The near-term political fortunes of the Republican and Democratic
parties may now depend on which issue - the war on terrorism or
corporate malfeasance - dominates voter attention, and when.
For much of this year, Washington's response to the events of
last Sept. 11 has been the capital's overarching issue, boosting
President Bush's approval ratings and the electoral hopes of his
party. But lately security has been trumped by economics, as the
slumping stock market and corporate scandals have sent a shiver of
worry through working Americans - uncertainty that in the past has
typically benefited Democrats.
Now, as this fall's midterm elections approach and national
politics intensify, voters are finding their attention pulled in
both directions - at times on the same day. One minute, Mr. Bush is
releasing his sweeping new plan for homeland security. The next,
Federal Reserve Chairman Alan Greenspan is decrying "unmitigated
greed," followed by the House passing legislation toughening
penalties for corporate misdeeds.
Call it the "whiplash effect." Depending on the course of events,
coming months may well play out as a kind of tug of war, with the
two great parties that govern the nation competing to focus
attention on the category of issue they feel benefits them more.

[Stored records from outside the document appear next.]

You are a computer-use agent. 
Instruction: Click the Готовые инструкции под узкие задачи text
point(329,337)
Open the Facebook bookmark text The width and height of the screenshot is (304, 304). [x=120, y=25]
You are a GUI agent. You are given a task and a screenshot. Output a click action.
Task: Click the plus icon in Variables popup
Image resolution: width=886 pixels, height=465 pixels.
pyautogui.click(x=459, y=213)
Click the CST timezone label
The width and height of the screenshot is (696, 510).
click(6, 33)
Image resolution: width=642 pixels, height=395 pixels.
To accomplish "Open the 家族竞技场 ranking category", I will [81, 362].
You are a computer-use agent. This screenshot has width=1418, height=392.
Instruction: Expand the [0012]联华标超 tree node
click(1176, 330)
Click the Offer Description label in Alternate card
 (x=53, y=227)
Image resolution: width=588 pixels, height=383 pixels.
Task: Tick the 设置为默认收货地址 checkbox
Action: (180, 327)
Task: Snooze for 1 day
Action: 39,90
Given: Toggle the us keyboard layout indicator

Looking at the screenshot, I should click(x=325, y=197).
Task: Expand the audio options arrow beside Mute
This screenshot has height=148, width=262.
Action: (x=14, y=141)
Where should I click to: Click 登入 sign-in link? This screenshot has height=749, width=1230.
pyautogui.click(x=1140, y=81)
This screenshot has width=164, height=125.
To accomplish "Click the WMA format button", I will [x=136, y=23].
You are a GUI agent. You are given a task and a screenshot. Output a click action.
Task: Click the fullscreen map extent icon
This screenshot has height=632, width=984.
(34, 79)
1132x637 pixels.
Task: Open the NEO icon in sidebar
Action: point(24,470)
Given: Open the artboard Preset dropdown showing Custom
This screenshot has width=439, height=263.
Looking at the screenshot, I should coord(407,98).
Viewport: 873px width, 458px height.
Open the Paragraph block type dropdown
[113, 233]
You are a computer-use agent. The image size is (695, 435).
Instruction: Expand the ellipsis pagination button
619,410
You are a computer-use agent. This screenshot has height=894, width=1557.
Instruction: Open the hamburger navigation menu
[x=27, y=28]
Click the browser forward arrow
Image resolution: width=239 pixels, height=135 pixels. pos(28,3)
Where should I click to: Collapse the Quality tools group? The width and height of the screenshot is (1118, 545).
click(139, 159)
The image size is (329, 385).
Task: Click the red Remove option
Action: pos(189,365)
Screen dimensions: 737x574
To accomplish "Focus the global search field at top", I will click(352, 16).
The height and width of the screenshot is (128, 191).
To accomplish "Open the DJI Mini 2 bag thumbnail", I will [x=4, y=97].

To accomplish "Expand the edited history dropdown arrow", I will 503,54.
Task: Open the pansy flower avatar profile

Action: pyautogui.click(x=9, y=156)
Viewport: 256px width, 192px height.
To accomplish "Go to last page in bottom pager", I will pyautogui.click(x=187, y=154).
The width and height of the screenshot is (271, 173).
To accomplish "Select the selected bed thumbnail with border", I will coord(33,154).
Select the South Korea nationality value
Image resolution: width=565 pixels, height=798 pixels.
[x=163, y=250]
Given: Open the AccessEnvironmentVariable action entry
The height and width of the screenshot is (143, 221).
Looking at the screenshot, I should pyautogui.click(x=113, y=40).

At stake is both control of Congress and all-important initial
positioning for the presidential run of 2004.
"Ever since September, whenever it looked like we were getting
back to focusing on domestic issues, something would happen ... that
kept pulling us back [to the war on terrorism]," says Stuart
Rothenberg, a political analyst. Now, he says, "All this talk about
the stock market and the economy ... has a chance to seriously
overwhelm all the foreign policy and national security stuff."
Of course, midterm elections are often decided on the basis of
local issues rather than national ones. But with Congress so
narrowly divided, analysts say concerns about terrorism or the
economy could swing the outcome of the election - depending on which
issue emerges as dominant come November.
Democrats believe the stock market and corporate scandal will
prove the more compelling issue. They feel that while the public is
attuned to national security, voters trust the administration to
deal with it and want Congress to fix mounting domestic problems.
In addition, Democrats say they have agreed with the president on
most aspects of the terrorism war, and so voters may not see much
difference between the parties on that front. "Why is a voter in
Carbondale, Ill., going to hire or fire their congressperson based
on homeland security?" says Celinda Lake, a Democratic pollster.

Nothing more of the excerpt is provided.